---- Text provided

Moving in Palestine: Katie’s return expedition
I sit here waiting in Jordan for my flight that departs in five hours. Waiting, waiting-the perfect time for reflection if you don’t let too much expectation get in your way. It is a time to let other things soar despite feeling static. So, I just sit here and let my thoughts and words do the moving:
Maybe it is due to all the episodes of Human Planet I watched before falling asleep in Ramallah, but this journey back has felt like an expedition – a challenge to one’s adaptability when things do not go as planned. With every roadblock, set back, turn around I could not help but be reminded of the many movements I had just experienced during my stay in Palestine. Movement is not often a word associated with occupation, but the people here are able to find it everywhere, even when surrounded by obstacles.
I exited the door to Samar’s house thinking I would not return for at least another year. Samar, Hisham and I took a taxi to the bus station in Ramallah where we boarded a bus to make our way to Jerusalem. On the way we passed Al-Kasaba, the main performance venue of the Ramallah Contemporary Dance Festival. During my two-week stay, the stage was visited by performers from all over the world: Germany, Tunisia, France, Spain, Germany, Norway, Morocco, and Palestine. Each night I was amazed by the engagement of the audience that refreshingly, was not always positive. It was an honest engagement full of curiosity and articulated criticism. I was not personally struck by all of the performances and it was the first time in a long while that I felt at ease to say so. Some of the more important movement came after the performance when heated discussions took place about what we had just seen. We just sat there talking, filling time with necessary words that were bounced from one mind to the another.
When our bus reached the checkpoint we all had to exit. Hisham, Samar and I walked through the streets with my luggage, weaving in and out of the traffic, to the gates of the checkpoint. Every time a Palestinian wishes to leave the West Bank they must wait in line, go through a metal detector, wait, go through several more metal gates and show his/her ID to an armed guard sitting in a secured booth (only those with Blue IDs are permitted to exit, Green ID holders must get special permission). As I watched Hisham skillfully navigate my luggage through numerous metal turnstiles, I started to feel guilty for complaining about the nine forms of transportation I had taken to arrive in Ramallah two weeks earlier. This herding process of sorts is something that he and many others have to go through on a daily basis; a constant reminder of the constrictions humans place on one another to appease some sense of needing distance and differentiation from the “other.” And yet many- like Hisham- don’t allow such challenges to deter them from seeing a play at the Palestinian National Theater, or -like several young Palestinians I met- from visiting a loved ones studying in Jerusalem They continue making the journey knowing fully well that they may have to wait over an hour to pass through one gate. Such tenacity is a reminder of the alternative, of the freedoms that humans can also afford one another, despite every effort made to keep bodies bound in a space.

--------

▶ What this exercise asks:
1 – Restate word for word the passage of the travel piece from "Moving in Palestine: Katie’s" to "surrounded by obstacles.".
2 – Decide whether each statement below agrees with the travel piece, answering yes or no and quoting the words of the piece that settle it.
(a) Samar, Hisham and the writer took a bus from Ramallah toward Jerusalem.
(b) Green ID holders may leave the West Bank without special permission.
(c) The festival audiences always reacted positively to the performances.
3 – According to the travel piece, what was the main performance venue of the Ramallah Contemporary Dance Festival?

---- Dataset rows

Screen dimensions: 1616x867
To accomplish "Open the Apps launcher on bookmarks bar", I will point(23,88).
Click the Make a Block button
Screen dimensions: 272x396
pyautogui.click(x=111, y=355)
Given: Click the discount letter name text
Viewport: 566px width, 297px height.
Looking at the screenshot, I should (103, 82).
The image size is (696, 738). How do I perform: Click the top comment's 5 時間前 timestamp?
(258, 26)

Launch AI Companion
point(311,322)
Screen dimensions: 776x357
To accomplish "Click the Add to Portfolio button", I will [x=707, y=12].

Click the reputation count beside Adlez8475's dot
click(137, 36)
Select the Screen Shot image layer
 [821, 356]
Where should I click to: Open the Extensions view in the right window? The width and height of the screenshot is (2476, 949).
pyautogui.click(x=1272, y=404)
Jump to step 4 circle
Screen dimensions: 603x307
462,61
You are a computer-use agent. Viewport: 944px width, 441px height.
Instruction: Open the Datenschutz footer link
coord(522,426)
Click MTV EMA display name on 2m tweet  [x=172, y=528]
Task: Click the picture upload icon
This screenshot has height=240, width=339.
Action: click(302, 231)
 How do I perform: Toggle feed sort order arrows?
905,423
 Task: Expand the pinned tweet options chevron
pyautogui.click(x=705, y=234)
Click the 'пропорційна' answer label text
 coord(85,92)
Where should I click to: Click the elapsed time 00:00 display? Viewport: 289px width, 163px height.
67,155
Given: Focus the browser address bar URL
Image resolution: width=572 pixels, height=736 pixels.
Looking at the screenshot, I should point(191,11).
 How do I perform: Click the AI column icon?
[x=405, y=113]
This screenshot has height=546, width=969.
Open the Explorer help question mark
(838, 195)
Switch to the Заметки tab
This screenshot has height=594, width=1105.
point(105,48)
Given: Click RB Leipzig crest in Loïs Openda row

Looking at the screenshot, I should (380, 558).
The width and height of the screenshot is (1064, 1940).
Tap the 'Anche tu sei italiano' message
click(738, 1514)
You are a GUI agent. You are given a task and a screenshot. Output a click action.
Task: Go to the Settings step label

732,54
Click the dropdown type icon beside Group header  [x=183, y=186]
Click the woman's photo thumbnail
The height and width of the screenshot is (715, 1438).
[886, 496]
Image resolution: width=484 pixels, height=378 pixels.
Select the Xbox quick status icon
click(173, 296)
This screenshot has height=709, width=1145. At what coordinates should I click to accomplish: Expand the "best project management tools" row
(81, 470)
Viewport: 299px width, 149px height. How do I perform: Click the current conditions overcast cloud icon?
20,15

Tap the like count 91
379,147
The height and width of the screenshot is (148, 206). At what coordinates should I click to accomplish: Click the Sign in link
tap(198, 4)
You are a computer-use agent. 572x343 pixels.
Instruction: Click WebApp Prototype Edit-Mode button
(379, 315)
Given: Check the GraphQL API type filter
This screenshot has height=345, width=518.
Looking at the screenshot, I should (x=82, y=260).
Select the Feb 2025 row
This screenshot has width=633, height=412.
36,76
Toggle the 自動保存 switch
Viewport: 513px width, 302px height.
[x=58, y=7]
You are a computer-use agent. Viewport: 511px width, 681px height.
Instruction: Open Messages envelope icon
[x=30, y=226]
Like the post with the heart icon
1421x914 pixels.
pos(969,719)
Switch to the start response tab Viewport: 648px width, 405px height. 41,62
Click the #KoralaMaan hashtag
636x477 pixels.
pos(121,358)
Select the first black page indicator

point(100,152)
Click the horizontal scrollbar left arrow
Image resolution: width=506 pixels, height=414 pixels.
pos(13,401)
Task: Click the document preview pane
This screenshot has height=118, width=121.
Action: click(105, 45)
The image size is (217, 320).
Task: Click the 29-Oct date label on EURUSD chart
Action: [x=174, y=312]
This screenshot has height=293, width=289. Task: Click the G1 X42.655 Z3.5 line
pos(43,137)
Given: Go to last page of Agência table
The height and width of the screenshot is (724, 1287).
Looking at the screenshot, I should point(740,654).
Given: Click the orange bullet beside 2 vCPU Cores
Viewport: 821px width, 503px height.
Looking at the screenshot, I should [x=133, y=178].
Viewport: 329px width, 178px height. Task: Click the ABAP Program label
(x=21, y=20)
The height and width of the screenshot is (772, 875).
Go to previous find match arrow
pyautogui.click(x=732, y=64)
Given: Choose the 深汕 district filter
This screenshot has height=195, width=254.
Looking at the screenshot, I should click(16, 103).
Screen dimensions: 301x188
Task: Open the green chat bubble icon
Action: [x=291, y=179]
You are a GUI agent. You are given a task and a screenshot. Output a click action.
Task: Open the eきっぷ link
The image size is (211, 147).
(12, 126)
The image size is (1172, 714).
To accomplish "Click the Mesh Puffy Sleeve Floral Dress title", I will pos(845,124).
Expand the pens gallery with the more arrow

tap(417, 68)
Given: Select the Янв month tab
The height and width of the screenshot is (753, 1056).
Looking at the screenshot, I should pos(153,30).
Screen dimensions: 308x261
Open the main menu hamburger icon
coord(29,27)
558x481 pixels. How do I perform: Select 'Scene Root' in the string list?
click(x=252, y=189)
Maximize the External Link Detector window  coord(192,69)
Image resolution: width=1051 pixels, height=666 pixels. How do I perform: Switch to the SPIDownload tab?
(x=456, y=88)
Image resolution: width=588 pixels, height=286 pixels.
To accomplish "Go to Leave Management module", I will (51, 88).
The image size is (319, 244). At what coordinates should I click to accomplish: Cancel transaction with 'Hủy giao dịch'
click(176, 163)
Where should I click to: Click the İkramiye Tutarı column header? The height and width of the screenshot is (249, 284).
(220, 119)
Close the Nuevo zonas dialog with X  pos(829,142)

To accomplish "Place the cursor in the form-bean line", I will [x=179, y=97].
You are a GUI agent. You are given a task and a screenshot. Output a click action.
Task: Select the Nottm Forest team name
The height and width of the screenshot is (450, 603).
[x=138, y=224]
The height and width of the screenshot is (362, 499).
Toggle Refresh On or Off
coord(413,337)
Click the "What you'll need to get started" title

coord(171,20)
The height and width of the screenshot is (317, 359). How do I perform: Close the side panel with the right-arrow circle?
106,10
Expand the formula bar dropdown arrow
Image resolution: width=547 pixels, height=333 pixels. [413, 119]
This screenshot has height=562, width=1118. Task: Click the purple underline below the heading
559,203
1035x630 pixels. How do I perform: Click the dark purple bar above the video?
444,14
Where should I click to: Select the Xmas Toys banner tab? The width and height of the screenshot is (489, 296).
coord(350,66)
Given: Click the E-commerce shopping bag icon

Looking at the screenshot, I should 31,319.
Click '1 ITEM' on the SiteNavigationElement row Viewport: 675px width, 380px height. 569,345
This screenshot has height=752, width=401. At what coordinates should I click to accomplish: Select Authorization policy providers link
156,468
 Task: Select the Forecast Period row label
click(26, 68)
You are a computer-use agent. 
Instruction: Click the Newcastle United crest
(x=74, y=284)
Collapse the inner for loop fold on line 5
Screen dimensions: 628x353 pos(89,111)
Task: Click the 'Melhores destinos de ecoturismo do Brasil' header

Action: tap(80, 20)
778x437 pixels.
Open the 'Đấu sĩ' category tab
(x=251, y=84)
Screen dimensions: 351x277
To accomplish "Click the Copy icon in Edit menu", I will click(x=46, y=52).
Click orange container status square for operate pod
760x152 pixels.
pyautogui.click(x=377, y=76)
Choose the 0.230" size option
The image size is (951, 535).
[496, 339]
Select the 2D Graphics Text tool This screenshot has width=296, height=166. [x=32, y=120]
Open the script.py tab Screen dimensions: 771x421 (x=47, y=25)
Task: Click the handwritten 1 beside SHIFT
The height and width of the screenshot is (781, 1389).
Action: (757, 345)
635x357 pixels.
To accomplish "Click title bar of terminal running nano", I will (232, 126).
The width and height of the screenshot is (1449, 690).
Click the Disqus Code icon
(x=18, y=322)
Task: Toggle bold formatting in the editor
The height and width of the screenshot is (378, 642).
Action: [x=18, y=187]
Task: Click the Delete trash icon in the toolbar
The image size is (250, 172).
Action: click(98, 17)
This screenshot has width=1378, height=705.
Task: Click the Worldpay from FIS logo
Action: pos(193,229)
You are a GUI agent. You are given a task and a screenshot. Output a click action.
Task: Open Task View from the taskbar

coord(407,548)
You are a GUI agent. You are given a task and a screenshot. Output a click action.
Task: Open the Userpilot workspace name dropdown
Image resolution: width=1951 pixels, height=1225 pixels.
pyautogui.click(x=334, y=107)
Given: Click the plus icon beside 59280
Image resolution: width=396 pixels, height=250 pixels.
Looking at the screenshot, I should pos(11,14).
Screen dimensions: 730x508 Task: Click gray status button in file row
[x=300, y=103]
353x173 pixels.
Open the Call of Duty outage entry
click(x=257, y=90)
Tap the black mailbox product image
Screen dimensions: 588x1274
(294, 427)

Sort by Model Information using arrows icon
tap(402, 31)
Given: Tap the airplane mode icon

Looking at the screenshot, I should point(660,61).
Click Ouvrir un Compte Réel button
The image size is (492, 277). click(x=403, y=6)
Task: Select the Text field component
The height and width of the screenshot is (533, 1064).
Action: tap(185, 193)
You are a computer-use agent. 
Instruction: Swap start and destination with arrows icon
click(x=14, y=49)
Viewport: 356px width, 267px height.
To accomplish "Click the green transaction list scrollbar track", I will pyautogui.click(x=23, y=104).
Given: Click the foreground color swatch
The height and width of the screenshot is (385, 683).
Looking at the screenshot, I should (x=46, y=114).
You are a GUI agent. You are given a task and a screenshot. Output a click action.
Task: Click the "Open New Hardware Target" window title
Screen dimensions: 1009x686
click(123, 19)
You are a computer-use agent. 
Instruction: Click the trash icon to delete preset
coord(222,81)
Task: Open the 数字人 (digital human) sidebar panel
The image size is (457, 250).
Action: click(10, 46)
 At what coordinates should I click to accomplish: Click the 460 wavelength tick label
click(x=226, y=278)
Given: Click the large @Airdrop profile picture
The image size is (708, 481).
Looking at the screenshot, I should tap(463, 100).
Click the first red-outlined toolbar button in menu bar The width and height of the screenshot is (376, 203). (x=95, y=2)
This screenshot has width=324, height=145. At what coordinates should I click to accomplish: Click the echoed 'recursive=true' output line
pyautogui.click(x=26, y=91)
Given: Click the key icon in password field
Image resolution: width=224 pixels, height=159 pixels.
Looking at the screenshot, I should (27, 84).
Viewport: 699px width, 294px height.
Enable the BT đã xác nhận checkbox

--------

▶ Task responses:
1 –
Moving in Palestine: Katie’s return expedition
I sit here waiting in Jordan for my flight that departs in five hours. Waiting, waiting-the perfect time for reflection if you don’t let too much expectation get in your way. It is a time to let other things soar despite feeling static. So, I just sit here and let my thoughts and words do the moving:
Maybe it is due to all the episodes of Human Planet I watched before falling asleep in Ramallah, but this journey back has felt like an expedition – a challenge to one’s adaptability when things do not go as planned. With every roadblock, set back, turn around I could not help but be reminded of the many movements I had just experienced during my stay in Palestine. Movement is not often a word associated with occupation, but the people here are able to find it everywhere, even when surrounded by obstacles.

2 –
(a) Yes: "boarded a bus to make our way to Jerusalem"
(b) No: "only those with Blue IDs are permitted to exit, Green ID holders must get special permission"
(c) No: "the engagement of the audience that refreshingly, was not always positive"

3 – Al-Kasaba